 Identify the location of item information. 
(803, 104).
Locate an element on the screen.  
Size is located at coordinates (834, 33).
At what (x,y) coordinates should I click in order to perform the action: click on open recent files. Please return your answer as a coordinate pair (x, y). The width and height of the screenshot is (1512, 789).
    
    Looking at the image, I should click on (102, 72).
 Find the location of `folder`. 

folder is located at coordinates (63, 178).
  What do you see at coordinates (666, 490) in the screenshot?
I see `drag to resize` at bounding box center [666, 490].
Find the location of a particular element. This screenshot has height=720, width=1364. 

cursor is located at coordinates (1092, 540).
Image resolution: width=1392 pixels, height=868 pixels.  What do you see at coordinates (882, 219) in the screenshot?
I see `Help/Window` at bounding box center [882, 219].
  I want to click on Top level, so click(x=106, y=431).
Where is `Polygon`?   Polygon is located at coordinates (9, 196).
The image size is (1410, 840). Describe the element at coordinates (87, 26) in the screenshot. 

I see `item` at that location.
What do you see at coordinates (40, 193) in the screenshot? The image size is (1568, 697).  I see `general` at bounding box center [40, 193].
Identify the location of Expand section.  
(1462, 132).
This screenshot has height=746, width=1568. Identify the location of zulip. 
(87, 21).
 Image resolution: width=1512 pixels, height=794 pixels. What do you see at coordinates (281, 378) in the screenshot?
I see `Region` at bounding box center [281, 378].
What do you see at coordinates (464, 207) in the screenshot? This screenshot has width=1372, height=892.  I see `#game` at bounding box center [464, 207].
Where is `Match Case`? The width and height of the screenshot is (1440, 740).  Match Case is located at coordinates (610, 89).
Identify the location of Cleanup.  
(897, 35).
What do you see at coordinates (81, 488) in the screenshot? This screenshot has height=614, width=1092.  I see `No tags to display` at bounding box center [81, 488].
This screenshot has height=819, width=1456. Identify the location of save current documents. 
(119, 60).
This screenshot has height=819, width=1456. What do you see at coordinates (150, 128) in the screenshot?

> [Directions]:
Can you update the listing above so every "Identify" becomes "Locate" and nothing else changes?

> [Response to this task]:
 Locate the location of item information. 
(803, 104).
Locate an element on the screen.  
Size is located at coordinates (834, 33).
At what (x,y) coordinates should I click in order to perform the action: click on open recent files. Please return your answer as a coordinate pair (x, y). The width and height of the screenshot is (1512, 789).
    
    Looking at the image, I should click on (102, 72).
 Find the location of `folder`. 

folder is located at coordinates (63, 178).
  What do you see at coordinates (666, 490) in the screenshot?
I see `drag to resize` at bounding box center [666, 490].
Find the location of a particular element. This screenshot has height=720, width=1364. 

cursor is located at coordinates (1092, 540).
Image resolution: width=1392 pixels, height=868 pixels.  What do you see at coordinates (882, 219) in the screenshot?
I see `Help/Window` at bounding box center [882, 219].
  I want to click on Top level, so click(x=106, y=431).
Where is `Polygon`?   Polygon is located at coordinates (9, 196).
The image size is (1410, 840). Describe the element at coordinates (87, 26) in the screenshot. 

I see `item` at that location.
What do you see at coordinates (40, 193) in the screenshot? The image size is (1568, 697).  I see `general` at bounding box center [40, 193].
Locate the location of Expand section.  
(1462, 132).
This screenshot has height=746, width=1568. Locate the location of zulip. 
(87, 21).
 Image resolution: width=1512 pixels, height=794 pixels. What do you see at coordinates (281, 378) in the screenshot?
I see `Region` at bounding box center [281, 378].
What do you see at coordinates (464, 207) in the screenshot? This screenshot has width=1372, height=892.  I see `#game` at bounding box center [464, 207].
Where is `Match Case`? The width and height of the screenshot is (1440, 740).  Match Case is located at coordinates (610, 89).
Locate the location of Cleanup.  
(897, 35).
What do you see at coordinates (81, 488) in the screenshot? This screenshot has height=614, width=1092.  I see `No tags to display` at bounding box center [81, 488].
This screenshot has height=819, width=1456. Locate the location of save current documents. 
(119, 60).
This screenshot has height=819, width=1456. What do you see at coordinates (150, 128) in the screenshot?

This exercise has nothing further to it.